#### EXTRACT TO READ:
Reducing Hospital Readmissions

Thursday, 25 July 2013: 8:30 AM

Karla Zengerle-Levy, PhD, RN-BC, GNP-BC
Professional Development, University of Texas Medical Branch, Galveston, TX

Learning Objective 1: Upon completion of educational programs, the learner will be able to successfully recognize common elder maladies within the community-based settings.

Learning Objective 2: Upon completion of educational program, the learner will be able to articulate best practices of common elder maladies.

Purpose: The Geriatric Resource Nurse (GRN) Community Project is designed to improved outcomes for elders across healthcare settings. The purpose of this project is to improve knowledge, practices, and collaboration by registered nurses at a university hospital and community agencies providing geriatric care. The project's overarching goal is to reduce readmissions to the hospital.

Methods: The descriptive study examines the nurses’ knowledge. A convenience sample of 121 nurses from five community based agencies and 18 nurses from a university hospital constituted the participants. Guided by the GRN model developed at the Hartford Institute’s Nurses Improving Care to Healthsystem Elders (NICHE) model, a gerontology nurse practitioner designed original modules and modified NICHE modules, coordinated schedules, and co-presented modules. The modules were presented by two nursing educators to maintain content continuity. Additionally, nurses from participating agencies shadowed each other on a rotational basis to gain an appreciation of the role and resources each agency provided or lacked. Finally, gerontology specialists (such as nutritionist, psychologist, and physicians) presented education sessions.

#### RECORDED INFORMATION:
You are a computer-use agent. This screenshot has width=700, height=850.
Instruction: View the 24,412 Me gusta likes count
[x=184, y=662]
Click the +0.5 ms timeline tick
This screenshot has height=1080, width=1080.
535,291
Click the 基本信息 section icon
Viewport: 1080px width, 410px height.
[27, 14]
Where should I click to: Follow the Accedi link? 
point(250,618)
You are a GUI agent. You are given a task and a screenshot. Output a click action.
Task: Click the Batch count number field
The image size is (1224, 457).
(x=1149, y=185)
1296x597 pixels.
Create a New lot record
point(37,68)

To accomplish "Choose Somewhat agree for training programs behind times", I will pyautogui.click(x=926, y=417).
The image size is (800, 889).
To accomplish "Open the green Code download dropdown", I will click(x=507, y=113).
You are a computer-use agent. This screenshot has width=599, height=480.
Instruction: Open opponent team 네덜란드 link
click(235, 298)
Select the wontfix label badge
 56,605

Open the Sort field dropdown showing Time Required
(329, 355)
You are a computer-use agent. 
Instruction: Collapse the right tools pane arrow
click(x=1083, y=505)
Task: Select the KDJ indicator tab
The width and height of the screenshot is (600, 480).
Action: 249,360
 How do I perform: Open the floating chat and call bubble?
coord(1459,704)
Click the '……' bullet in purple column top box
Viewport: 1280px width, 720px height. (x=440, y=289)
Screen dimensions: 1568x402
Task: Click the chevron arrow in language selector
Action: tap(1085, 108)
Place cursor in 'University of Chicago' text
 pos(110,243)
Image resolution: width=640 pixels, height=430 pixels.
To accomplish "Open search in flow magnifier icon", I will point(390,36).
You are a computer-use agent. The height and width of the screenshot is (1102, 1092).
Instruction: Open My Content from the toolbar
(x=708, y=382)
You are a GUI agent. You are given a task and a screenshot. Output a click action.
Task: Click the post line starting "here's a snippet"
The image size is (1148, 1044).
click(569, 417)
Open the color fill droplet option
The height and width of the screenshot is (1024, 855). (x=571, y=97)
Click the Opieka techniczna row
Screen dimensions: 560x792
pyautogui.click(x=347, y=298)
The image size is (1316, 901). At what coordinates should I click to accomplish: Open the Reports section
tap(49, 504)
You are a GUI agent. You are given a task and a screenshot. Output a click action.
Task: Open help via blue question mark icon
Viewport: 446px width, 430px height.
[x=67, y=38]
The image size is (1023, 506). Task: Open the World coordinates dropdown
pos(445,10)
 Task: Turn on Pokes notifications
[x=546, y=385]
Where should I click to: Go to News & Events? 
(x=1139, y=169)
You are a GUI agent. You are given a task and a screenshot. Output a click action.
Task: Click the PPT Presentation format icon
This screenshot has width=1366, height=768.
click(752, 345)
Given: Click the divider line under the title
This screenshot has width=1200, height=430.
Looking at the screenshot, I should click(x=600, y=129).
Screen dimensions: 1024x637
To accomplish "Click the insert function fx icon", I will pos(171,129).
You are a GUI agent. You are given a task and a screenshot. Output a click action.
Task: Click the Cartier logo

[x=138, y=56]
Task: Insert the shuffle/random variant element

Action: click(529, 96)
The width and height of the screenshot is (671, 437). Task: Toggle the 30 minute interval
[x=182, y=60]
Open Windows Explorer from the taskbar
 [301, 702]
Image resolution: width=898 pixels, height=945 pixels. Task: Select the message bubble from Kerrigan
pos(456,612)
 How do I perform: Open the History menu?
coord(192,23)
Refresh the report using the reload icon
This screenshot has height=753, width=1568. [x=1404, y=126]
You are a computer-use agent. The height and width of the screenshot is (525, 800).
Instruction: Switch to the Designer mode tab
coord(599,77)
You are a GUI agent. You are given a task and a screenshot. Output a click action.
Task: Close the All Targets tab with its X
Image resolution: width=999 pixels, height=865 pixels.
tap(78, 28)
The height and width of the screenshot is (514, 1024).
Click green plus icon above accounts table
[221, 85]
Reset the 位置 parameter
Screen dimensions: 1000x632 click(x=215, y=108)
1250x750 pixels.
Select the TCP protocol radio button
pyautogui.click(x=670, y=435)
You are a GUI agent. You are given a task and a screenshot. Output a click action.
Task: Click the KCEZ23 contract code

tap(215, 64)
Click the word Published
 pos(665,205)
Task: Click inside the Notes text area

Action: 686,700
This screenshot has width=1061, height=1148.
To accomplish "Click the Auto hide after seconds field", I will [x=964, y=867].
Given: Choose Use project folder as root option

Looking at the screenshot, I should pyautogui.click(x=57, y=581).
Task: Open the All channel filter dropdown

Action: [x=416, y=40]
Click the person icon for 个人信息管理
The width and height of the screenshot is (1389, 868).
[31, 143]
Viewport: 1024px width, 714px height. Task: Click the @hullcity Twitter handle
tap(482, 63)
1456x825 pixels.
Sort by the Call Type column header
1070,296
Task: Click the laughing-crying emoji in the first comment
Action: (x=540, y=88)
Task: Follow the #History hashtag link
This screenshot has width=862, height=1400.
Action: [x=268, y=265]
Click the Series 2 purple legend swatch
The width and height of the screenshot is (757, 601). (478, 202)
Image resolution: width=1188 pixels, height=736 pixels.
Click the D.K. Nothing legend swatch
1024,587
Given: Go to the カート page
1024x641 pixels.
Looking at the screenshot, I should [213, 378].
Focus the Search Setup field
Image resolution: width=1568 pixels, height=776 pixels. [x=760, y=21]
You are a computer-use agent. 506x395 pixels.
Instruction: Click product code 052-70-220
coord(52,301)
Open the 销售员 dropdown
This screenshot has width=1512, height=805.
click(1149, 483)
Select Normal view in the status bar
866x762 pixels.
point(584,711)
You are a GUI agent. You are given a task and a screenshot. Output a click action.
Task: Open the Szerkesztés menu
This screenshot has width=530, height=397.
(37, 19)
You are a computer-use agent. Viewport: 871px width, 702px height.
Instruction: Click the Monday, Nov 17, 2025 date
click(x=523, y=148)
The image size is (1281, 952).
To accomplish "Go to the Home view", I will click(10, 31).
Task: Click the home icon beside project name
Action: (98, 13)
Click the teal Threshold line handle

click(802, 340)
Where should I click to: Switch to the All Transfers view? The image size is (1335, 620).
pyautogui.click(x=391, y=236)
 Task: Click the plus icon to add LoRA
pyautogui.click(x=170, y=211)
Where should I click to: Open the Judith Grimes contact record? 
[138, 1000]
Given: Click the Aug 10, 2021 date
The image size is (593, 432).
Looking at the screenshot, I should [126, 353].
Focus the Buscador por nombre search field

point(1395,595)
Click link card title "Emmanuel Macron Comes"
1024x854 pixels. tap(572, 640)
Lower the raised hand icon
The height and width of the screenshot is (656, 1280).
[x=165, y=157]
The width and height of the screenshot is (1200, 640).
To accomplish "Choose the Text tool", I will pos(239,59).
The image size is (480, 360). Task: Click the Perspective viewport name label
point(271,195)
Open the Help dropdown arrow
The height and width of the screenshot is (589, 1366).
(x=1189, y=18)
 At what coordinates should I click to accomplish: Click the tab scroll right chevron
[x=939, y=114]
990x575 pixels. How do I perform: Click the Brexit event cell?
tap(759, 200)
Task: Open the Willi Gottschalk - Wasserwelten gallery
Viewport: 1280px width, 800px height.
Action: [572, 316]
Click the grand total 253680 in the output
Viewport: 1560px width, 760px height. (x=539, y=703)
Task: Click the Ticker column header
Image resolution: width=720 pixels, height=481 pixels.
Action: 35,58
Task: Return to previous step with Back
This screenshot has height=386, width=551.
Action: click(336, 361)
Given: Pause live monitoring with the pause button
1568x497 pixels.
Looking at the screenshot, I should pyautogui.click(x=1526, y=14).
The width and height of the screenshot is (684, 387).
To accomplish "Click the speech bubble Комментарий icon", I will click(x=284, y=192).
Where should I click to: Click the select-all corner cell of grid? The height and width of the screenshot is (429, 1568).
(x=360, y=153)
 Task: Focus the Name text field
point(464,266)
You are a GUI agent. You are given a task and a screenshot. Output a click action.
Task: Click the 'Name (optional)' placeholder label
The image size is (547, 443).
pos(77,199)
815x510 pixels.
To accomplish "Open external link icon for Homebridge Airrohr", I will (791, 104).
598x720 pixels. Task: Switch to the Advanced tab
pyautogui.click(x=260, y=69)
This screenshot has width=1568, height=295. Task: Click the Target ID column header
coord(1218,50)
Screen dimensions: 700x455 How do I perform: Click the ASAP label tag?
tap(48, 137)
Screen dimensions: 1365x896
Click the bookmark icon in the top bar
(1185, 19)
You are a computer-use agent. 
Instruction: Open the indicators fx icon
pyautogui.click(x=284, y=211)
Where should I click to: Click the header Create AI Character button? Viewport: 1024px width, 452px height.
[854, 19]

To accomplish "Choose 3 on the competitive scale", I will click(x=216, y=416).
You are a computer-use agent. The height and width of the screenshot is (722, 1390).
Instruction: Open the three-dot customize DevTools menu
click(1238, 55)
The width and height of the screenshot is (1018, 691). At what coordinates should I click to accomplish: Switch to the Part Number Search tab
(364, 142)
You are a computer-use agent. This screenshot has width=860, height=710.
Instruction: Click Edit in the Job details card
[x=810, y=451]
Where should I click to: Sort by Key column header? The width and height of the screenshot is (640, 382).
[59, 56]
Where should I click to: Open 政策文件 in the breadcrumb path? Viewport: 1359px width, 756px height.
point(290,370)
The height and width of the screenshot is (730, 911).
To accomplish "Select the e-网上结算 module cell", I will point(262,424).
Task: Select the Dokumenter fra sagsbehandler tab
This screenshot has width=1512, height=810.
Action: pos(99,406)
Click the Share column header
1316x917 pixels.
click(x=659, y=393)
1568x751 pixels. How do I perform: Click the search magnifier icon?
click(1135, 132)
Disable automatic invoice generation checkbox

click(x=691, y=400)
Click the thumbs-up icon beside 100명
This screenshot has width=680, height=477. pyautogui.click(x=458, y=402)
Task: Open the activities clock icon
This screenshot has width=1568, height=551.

#### WHAT YOU ARE ASKED TO DO:
According to the abstract on reducing hospital readmissions, how many nurses from community-based agencies were in the sample? The records are not needed for this.

#### EXPECTED OUTPUT:
121 nurses, drawn from five community-based agencies.